### WHAT NEEDS TO BE DONE:
An answer that reproduces all the entries exactly is what is needed.

### Stored data:
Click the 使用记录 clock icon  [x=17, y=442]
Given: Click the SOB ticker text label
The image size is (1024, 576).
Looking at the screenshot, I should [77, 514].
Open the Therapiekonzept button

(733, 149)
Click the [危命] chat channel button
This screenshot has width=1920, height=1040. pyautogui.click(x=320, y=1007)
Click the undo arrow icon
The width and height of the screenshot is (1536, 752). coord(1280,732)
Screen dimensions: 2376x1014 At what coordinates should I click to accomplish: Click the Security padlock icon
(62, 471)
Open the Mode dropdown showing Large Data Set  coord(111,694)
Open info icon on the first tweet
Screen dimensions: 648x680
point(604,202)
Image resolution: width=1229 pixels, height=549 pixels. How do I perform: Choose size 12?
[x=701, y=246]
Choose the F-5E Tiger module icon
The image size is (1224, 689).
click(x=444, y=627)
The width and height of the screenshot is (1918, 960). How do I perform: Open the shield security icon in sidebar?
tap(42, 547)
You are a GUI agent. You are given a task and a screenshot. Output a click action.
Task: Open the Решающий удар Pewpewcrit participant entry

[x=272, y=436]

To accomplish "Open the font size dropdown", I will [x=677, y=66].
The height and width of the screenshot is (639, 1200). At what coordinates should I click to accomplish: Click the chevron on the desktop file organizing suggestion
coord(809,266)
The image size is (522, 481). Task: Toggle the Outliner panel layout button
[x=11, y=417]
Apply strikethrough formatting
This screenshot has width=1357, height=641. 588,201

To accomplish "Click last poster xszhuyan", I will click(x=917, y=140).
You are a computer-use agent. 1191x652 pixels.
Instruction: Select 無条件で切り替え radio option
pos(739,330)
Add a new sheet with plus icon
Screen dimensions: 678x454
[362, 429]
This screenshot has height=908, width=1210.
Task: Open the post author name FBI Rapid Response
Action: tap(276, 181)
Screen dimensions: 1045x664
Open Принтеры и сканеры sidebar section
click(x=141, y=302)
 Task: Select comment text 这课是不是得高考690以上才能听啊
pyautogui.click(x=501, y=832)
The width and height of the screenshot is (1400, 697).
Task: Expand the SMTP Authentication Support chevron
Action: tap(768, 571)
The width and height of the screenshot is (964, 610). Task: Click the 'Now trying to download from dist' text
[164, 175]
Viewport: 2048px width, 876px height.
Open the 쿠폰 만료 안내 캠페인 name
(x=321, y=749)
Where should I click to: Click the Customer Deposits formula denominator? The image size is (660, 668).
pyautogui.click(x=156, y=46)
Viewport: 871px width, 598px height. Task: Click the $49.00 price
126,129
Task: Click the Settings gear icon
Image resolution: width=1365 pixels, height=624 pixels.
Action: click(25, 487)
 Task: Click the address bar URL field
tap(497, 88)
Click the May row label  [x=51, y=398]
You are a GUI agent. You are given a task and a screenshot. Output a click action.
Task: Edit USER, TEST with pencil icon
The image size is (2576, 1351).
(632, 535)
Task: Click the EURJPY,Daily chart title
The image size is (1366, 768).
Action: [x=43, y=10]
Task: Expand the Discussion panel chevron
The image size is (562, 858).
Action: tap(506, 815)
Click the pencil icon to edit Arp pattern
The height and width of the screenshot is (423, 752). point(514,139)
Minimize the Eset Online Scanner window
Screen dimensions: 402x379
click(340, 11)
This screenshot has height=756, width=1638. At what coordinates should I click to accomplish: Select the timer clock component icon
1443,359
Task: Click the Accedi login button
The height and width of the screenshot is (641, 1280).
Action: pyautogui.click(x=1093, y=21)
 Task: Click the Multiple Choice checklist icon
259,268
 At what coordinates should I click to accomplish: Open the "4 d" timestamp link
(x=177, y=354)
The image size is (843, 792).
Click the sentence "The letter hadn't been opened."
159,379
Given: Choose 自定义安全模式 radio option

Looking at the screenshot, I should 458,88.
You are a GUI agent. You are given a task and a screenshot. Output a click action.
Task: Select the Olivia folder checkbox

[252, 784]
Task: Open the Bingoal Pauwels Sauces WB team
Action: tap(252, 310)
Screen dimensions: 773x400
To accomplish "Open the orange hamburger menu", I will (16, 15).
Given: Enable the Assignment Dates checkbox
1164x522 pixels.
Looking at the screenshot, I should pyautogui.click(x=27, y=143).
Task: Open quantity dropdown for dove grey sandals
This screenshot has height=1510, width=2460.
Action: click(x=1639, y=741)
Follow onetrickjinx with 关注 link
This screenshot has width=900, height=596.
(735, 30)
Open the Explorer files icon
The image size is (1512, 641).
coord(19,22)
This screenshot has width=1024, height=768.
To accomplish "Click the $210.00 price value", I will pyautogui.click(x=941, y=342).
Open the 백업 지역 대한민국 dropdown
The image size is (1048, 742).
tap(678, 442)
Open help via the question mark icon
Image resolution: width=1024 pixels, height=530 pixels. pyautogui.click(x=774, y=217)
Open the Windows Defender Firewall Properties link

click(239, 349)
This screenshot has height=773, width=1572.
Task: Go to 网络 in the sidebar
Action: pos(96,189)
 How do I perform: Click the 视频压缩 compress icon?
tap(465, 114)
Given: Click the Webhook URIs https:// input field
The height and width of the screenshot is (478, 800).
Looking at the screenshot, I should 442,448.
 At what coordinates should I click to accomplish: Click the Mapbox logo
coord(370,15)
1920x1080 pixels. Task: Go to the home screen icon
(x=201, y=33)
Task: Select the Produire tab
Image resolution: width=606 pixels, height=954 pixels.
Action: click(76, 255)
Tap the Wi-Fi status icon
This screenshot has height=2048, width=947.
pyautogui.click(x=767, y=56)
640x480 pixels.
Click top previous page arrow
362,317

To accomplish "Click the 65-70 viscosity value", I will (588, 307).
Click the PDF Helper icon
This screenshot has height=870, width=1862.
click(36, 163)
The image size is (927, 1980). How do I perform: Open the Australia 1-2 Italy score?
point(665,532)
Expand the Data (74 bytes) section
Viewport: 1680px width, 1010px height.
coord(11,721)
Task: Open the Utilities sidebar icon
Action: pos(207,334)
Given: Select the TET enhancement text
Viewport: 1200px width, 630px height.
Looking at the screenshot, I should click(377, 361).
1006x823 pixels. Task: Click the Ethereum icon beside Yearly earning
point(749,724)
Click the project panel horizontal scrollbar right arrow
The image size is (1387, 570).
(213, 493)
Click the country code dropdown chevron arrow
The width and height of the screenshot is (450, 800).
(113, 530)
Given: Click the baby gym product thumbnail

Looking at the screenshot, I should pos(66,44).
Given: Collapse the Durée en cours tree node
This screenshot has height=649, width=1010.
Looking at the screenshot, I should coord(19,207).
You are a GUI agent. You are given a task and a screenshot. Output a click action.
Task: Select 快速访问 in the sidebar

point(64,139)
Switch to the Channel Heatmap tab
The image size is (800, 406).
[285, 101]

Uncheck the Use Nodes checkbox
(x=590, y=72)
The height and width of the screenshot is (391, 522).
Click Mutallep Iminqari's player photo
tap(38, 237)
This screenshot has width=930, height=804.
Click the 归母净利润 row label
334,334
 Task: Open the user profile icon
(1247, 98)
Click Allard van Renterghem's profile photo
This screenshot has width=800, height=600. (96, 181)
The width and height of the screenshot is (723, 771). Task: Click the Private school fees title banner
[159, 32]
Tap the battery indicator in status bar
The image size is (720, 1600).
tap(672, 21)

### SOLUTION TO THIS TASK:
Click the 使用记录 clock icon  [x=17, y=442]
Given: Click the SOB ticker text label
The image size is (1024, 576).
Looking at the screenshot, I should [77, 514].
Open the Therapiekonzept button

(733, 149)
Click the [危命] chat channel button
This screenshot has width=1920, height=1040. pyautogui.click(x=320, y=1007)
Click the undo arrow icon
The width and height of the screenshot is (1536, 752). coord(1280,732)
Screen dimensions: 2376x1014 At what coordinates should I click to accomplish: Click the Security padlock icon
(62, 471)
Open the Mode dropdown showing Large Data Set  coord(111,694)
Open info icon on the first tweet
Screen dimensions: 648x680
point(604,202)
Image resolution: width=1229 pixels, height=549 pixels. How do I perform: Choose size 12?
[x=701, y=246]
Choose the F-5E Tiger module icon
The image size is (1224, 689).
click(x=444, y=627)
The width and height of the screenshot is (1918, 960). How do I perform: Open the shield security icon in sidebar?
tap(42, 547)
You are a GUI agent. You are given a task and a screenshot. Output a click action.
Task: Open the Решающий удар Pewpewcrit participant entry

[x=272, y=436]

To accomplish "Open the font size dropdown", I will [x=677, y=66].
The height and width of the screenshot is (639, 1200). At what coordinates should I click to accomplish: Click the chevron on the desktop file organizing suggestion
coord(809,266)
The image size is (522, 481). Task: Toggle the Outliner panel layout button
[x=11, y=417]
Apply strikethrough formatting
This screenshot has width=1357, height=641. 588,201

To accomplish "Click last poster xszhuyan", I will click(x=917, y=140).
You are a computer-use agent. 1191x652 pixels.
Instruction: Select 無条件で切り替え radio option
pos(739,330)
Add a new sheet with plus icon
Screen dimensions: 678x454
[362, 429]
This screenshot has height=908, width=1210.
Task: Open the post author name FBI Rapid Response
Action: tap(276, 181)
Screen dimensions: 1045x664
Open Принтеры и сканеры sidebar section
click(x=141, y=302)
 Task: Select comment text 这课是不是得高考690以上才能听啊
pyautogui.click(x=501, y=832)
The width and height of the screenshot is (1400, 697).
Task: Expand the SMTP Authentication Support chevron
Action: tap(768, 571)
The width and height of the screenshot is (964, 610). Task: Click the 'Now trying to download from dist' text
[164, 175]
Viewport: 2048px width, 876px height.
Open the 쿠폰 만료 안내 캠페인 name
(x=321, y=749)
Where should I click to: Click the Customer Deposits formula denominator? The image size is (660, 668).
pyautogui.click(x=156, y=46)
Viewport: 871px width, 598px height. Task: Click the $49.00 price
126,129
Task: Click the Settings gear icon
Image resolution: width=1365 pixels, height=624 pixels.
Action: click(25, 487)
 Task: Click the address bar URL field
tap(497, 88)
Click the May row label  [x=51, y=398]
You are a GUI agent. You are given a task and a screenshot. Output a click action.
Task: Edit USER, TEST with pencil icon
The image size is (2576, 1351).
(632, 535)
Task: Click the EURJPY,Daily chart title
The image size is (1366, 768).
Action: [x=43, y=10]
Task: Expand the Discussion panel chevron
The image size is (562, 858).
Action: tap(506, 815)
Click the pencil icon to edit Arp pattern
The height and width of the screenshot is (423, 752). point(514,139)
Minimize the Eset Online Scanner window
Screen dimensions: 402x379
click(340, 11)
This screenshot has height=756, width=1638. At what coordinates should I click to accomplish: Select the timer clock component icon
1443,359
Task: Click the Accedi login button
The height and width of the screenshot is (641, 1280).
Action: pyautogui.click(x=1093, y=21)
 Task: Click the Multiple Choice checklist icon
259,268
 At what coordinates should I click to accomplish: Open the "4 d" timestamp link
(x=177, y=354)
The image size is (843, 792).
Click the sentence "The letter hadn't been opened."
159,379
Given: Choose 自定义安全模式 radio option

Looking at the screenshot, I should 458,88.
You are a GUI agent. You are given a task and a screenshot. Output a click action.
Task: Select the Olivia folder checkbox

[252, 784]
Task: Open the Bingoal Pauwels Sauces WB team
Action: tap(252, 310)
Screen dimensions: 773x400
To accomplish "Open the orange hamburger menu", I will (16, 15).
Given: Enable the Assignment Dates checkbox
1164x522 pixels.
Looking at the screenshot, I should pyautogui.click(x=27, y=143).
Task: Open quantity dropdown for dove grey sandals
This screenshot has height=1510, width=2460.
Action: click(x=1639, y=741)
Follow onetrickjinx with 关注 link
This screenshot has width=900, height=596.
(735, 30)
Open the Explorer files icon
The image size is (1512, 641).
coord(19,22)
This screenshot has width=1024, height=768.
To accomplish "Click the $210.00 price value", I will pyautogui.click(x=941, y=342).
Open the 백업 지역 대한민국 dropdown
The image size is (1048, 742).
tap(678, 442)
Open help via the question mark icon
Image resolution: width=1024 pixels, height=530 pixels. pyautogui.click(x=774, y=217)
Open the Windows Defender Firewall Properties link

click(239, 349)
This screenshot has height=773, width=1572.
Task: Go to 网络 in the sidebar
Action: pos(96,189)
 How do I perform: Click the 视频压缩 compress icon?
tap(465, 114)
Given: Click the Webhook URIs https:// input field
The height and width of the screenshot is (478, 800).
Looking at the screenshot, I should 442,448.
 At what coordinates should I click to accomplish: Click the Mapbox logo
coord(370,15)
1920x1080 pixels. Task: Go to the home screen icon
(x=201, y=33)
Task: Select the Produire tab
Image resolution: width=606 pixels, height=954 pixels.
Action: click(76, 255)
Tap the Wi-Fi status icon
This screenshot has height=2048, width=947.
pyautogui.click(x=767, y=56)
640x480 pixels.
Click top previous page arrow
362,317

To accomplish "Click the 65-70 viscosity value", I will (588, 307).
Click the PDF Helper icon
This screenshot has height=870, width=1862.
click(36, 163)
The image size is (927, 1980). How do I perform: Open the Australia 1-2 Italy score?
point(665,532)
Expand the Data (74 bytes) section
Viewport: 1680px width, 1010px height.
coord(11,721)
Task: Open the Utilities sidebar icon
Action: pos(207,334)
Given: Select the TET enhancement text
Viewport: 1200px width, 630px height.
Looking at the screenshot, I should click(377, 361).
1006x823 pixels. Task: Click the Ethereum icon beside Yearly earning
point(749,724)
Click the project panel horizontal scrollbar right arrow
The image size is (1387, 570).
(213, 493)
Click the country code dropdown chevron arrow
The width and height of the screenshot is (450, 800).
(113, 530)
Given: Click the baby gym product thumbnail

Looking at the screenshot, I should pos(66,44).
Given: Collapse the Durée en cours tree node
This screenshot has height=649, width=1010.
Looking at the screenshot, I should coord(19,207).
You are a GUI agent. You are given a task and a screenshot. Output a click action.
Task: Select 快速访问 in the sidebar

point(64,139)
Switch to the Channel Heatmap tab
The image size is (800, 406).
[285, 101]

Uncheck the Use Nodes checkbox
(x=590, y=72)
The height and width of the screenshot is (391, 522).
Click Mutallep Iminqari's player photo
tap(38, 237)
This screenshot has width=930, height=804.
Click the 归母净利润 row label
334,334
 Task: Open the user profile icon
(1247, 98)
Click Allard van Renterghem's profile photo
This screenshot has width=800, height=600. (96, 181)
The width and height of the screenshot is (723, 771). Task: Click the Private school fees title banner
[159, 32]
Tap the battery indicator in status bar
The image size is (720, 1600).
tap(672, 21)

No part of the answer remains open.